Os Estados Unidos são o maior contribuinte da Otan, com o equivalente a 3,58% de seu PIB, e a Alemanha vem em seguida com 1,7%. De fato, a resolução de 2014 ainda é letra morta e muitos de seus membros teriam dificuldades políticas e econômicas para cumpri-la. Afinal de contas, o que justificaria para os eleitores europeus o gasto de 2% e, pior ainda, 4% com a Otan, além das despesas correntes com a segurança doméstica? Por exemplo, a Colômbia acabou de filiar-se à organização e seria difícil imaginar um país com os problemas sociais que tem, contribuir com 2% agora e 4% de seu PIB daqui a cinco anos, além da situação dos países do Leste Europeu.
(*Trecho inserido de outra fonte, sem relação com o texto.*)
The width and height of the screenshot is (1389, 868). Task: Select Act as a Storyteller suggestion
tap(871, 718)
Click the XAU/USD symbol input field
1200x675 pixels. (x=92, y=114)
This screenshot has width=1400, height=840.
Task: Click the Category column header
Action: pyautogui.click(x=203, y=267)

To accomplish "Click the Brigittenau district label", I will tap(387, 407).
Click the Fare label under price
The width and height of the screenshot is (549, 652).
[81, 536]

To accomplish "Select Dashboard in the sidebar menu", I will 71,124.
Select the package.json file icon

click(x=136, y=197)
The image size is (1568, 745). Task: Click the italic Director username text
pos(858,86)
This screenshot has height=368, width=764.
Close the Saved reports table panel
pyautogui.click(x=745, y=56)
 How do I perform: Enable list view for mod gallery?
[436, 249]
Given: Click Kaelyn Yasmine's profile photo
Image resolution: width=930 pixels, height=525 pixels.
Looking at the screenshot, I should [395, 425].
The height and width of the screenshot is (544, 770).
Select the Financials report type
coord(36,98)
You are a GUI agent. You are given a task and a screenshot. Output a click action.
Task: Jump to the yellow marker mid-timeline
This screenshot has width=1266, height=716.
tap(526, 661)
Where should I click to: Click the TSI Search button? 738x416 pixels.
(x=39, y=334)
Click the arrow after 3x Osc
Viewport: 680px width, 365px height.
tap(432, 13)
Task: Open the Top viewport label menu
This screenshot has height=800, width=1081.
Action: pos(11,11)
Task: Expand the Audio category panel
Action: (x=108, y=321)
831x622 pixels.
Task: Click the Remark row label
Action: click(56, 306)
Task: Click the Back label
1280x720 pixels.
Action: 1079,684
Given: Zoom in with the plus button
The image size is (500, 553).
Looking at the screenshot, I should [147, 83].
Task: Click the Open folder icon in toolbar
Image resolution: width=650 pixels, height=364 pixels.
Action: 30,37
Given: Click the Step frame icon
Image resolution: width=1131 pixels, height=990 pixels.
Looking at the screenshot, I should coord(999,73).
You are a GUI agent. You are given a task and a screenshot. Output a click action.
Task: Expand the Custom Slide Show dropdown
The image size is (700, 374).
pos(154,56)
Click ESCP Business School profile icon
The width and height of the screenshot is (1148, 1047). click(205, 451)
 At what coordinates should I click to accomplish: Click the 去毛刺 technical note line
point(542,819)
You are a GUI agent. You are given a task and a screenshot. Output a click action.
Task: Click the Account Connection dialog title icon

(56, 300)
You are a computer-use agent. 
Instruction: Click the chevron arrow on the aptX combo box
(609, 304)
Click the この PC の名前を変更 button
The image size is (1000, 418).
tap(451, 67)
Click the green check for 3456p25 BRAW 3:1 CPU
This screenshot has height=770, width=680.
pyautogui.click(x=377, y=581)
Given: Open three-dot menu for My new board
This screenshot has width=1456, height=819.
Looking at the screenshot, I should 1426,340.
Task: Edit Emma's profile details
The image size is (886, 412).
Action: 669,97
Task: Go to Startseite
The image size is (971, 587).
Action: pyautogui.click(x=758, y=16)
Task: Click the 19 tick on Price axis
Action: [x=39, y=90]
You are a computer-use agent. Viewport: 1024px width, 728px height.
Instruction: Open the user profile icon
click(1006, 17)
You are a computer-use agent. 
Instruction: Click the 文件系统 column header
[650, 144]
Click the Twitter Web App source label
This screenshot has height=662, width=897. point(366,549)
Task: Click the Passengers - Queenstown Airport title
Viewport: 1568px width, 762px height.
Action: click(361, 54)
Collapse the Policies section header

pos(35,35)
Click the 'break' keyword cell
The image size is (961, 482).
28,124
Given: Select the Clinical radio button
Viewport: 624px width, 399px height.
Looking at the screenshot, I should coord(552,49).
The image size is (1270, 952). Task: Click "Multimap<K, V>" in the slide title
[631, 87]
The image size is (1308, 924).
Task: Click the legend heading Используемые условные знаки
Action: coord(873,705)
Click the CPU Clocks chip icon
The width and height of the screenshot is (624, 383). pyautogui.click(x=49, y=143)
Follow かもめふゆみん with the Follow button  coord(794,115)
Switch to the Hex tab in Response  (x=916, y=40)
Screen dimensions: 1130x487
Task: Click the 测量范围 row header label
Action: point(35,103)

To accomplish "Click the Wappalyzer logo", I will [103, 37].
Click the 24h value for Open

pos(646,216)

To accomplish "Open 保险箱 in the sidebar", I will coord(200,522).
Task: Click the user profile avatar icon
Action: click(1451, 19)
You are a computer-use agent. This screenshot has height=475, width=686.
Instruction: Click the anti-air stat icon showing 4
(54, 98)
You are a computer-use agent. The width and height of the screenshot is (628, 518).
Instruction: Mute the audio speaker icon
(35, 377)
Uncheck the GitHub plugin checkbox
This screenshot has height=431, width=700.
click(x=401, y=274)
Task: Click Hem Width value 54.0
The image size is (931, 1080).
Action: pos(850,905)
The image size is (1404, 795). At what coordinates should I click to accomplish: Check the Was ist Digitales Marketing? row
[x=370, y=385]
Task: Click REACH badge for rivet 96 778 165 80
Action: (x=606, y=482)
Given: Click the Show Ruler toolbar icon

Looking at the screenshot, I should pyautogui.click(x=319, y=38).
Entretanto, a insistência de Trump em aumentar as contribuições tem pouco a ver com o tema segurança e sim com o comércio, pois a contribuição dos membros da Otan, além da parte financeira, inclui a disponibilização de parte de seu orçamento militar nacional e mobilização de suas forças armadas. O que o presidente estadunidense quer é aumentar a contribuição financeira e ampliar os gastos da organização com a aquisição de equipamento militar e congêneres, dos quais a indústria dos EUA é um fornecedor importante.

O consumo de gás natural importado da Rússia pela Alemanha representa apenas 4% do seu consumo energético, mas Trump pressiona para que este país passe a adquiri-lo dos Estados Unidos, pois ele quer incrementar a produção nacional de petróleo e gás natural por intermédio do fracking.

Na sequência, o presidente estadunidense fez sua primeira visita oficial à Inglaterra, o mais fiel aliado dos Estados Unidos o término da Segunda Guerra Mundial. Além de deixar a rainha Elizabeth II para trás na inspeção da Guarda Real, o que é uma gafe, ele abriu uma bateria de críticas à primeira-ministra, Thereza May, devido à sua proposta de um “Brexit Suave” que incluiria um acordo de livre comércio entre o Reino Unido e a União Europeia, afirmando em entrevistas que este não era o Brexit aprovado no plebiscito. Assim, deu apoio indireto ao ex-ministro de relações exteriores, Boris Johnson, que renunciara alguns dias antes, que é defensor de um Brexit sem maiores concessões e com quem, apesar de ele também ser integrante do Partido Conservador de May, Trump teria mais afinidade ideológica. Novamente, o elemento comércio esteve presente, pois Trump defende a assinatura de um acordo de livre comércio exclusivo entre EUA e Inglaterra.

Por fim, no dia 16, ele se reuniu em Helsinki, na Finlândia, em cúpula com o presidente russo, Vladimir Putin, um encontro que ambos classificaram como positivo, mas do qual pouco se sabe sobre suas conclusões. Imagina-se que as relações bilaterais estiveram em discussão, assim como os temas relacionados ao armamento nuclear e a situação da Síria, Coreia do Norte, entre outros.

Embora a realização de cúpulas de chefe de Estado entre EUA e União Soviética ter sido usual desde a Segunda Guerra Mundial, quando Roosevelt, Churchill e Stálin se encontraram, e várias outras que ocorreram durante a Guerra Fria, até os encontros entre Clinton e Yeltsin, o atual encontro em Helsinki gerou intensa polêmica nos Estados Unidos e tentativas de criar obstáculos à sua realização. Há uma acusação de que o governo russo teria interferido nas últimas eleições presidenciais estadunidenses para prejudicar a candidata Hillary Clinton e favorecer Donald Trump. O promotor especial nomeado para investigar esta acusação, às vésperas da cúpula, indiciou doze russos, agentes do GRU, o órgão de segurança da Rússia, por supostamente terem hackeado dados do Partido Democrata.

A reação de Trump foi declarar que a atividade mais produtiva da viagem fora a cúpula e que de fato as relações entre Estados Unidos e Rússia estavam muito ruins, mas que isso era culpa do governo Obama, e que não acreditava que Putin fosse responsável pelas ações denunciadas pelo promotor. Entretanto, diante dessas declarações a grande imprensa estadunidense, com exceção da FOX, que apoia Trump, os democratas e vários parlamentares republicanos escancararam suas críticas a ele, e o ex-diretor da CIA no governo Obama chegou a chamá-lo de traidor.

Depois disso, como Trump costuma fazer, declarou ter sido mal interpretado e que não foi bem isso que disse, etc etc.